=== Data supplied ===
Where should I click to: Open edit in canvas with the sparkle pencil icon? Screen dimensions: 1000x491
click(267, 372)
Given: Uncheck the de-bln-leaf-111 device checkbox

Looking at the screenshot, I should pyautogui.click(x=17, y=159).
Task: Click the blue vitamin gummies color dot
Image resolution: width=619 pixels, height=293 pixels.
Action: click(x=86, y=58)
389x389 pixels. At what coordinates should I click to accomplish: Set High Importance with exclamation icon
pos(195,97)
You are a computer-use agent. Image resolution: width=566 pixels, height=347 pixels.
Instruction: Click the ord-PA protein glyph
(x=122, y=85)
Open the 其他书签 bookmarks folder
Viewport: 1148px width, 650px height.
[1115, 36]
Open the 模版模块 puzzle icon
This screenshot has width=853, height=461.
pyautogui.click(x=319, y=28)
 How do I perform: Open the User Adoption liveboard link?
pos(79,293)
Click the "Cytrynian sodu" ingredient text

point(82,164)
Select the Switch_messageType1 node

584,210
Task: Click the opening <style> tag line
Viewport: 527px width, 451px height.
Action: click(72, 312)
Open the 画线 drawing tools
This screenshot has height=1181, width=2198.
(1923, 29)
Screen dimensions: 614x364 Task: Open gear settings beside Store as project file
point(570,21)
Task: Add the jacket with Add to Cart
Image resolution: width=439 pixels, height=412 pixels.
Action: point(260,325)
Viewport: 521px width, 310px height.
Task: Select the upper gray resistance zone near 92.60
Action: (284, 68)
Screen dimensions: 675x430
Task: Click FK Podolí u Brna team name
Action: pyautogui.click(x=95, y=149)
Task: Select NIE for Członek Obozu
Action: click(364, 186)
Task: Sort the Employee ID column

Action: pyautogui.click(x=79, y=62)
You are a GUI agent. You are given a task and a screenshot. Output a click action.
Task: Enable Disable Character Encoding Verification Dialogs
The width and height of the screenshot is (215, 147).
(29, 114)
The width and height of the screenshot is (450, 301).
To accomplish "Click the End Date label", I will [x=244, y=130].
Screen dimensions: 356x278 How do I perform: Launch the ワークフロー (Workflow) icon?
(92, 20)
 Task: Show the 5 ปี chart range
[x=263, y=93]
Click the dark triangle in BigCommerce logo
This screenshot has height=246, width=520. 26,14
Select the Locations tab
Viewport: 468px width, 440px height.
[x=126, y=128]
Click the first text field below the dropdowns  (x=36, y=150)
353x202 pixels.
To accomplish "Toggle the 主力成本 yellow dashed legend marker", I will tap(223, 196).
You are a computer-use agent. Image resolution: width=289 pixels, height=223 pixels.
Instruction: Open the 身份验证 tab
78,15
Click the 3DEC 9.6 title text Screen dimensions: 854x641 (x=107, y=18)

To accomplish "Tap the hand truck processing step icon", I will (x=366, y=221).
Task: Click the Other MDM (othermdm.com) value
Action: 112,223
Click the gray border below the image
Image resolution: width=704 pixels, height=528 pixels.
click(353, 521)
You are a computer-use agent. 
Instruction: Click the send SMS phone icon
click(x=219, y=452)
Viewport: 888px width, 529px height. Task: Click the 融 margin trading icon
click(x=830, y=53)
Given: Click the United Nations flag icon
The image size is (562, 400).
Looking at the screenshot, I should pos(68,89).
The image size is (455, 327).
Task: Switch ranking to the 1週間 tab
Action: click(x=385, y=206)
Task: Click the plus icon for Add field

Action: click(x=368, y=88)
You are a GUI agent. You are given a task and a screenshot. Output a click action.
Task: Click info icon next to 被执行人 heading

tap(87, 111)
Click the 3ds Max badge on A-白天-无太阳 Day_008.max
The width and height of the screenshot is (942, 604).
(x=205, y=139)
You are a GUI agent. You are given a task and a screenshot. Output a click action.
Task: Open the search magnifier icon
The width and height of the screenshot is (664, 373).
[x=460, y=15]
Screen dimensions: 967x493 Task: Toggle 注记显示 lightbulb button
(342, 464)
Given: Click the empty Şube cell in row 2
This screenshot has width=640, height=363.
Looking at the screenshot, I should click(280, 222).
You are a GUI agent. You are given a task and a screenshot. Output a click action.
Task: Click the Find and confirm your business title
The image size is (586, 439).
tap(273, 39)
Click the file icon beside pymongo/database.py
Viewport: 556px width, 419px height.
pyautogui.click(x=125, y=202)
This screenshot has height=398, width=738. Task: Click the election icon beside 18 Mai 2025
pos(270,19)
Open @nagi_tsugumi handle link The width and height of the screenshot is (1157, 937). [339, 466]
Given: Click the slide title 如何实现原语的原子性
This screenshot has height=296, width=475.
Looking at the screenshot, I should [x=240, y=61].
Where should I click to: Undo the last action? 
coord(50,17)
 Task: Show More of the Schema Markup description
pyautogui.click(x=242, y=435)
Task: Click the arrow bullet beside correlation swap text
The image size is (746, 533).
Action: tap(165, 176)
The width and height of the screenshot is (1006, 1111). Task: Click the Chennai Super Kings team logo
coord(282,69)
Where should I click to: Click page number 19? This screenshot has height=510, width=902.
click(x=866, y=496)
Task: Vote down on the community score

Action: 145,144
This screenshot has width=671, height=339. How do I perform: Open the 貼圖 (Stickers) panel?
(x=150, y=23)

=== Your assignment ===
Beginning with the first line of the listing above, please write out every line exactly until you reach the line that contains "Task: Click the blue", and include that one too.

=== Reply to the exercise ===
Where should I click to: Open edit in canvas with the sparkle pencil icon? Screen dimensions: 1000x491
click(267, 372)
Given: Uncheck the de-bln-leaf-111 device checkbox

Looking at the screenshot, I should pyautogui.click(x=17, y=159).
Task: Click the blue vitamin gummies color dot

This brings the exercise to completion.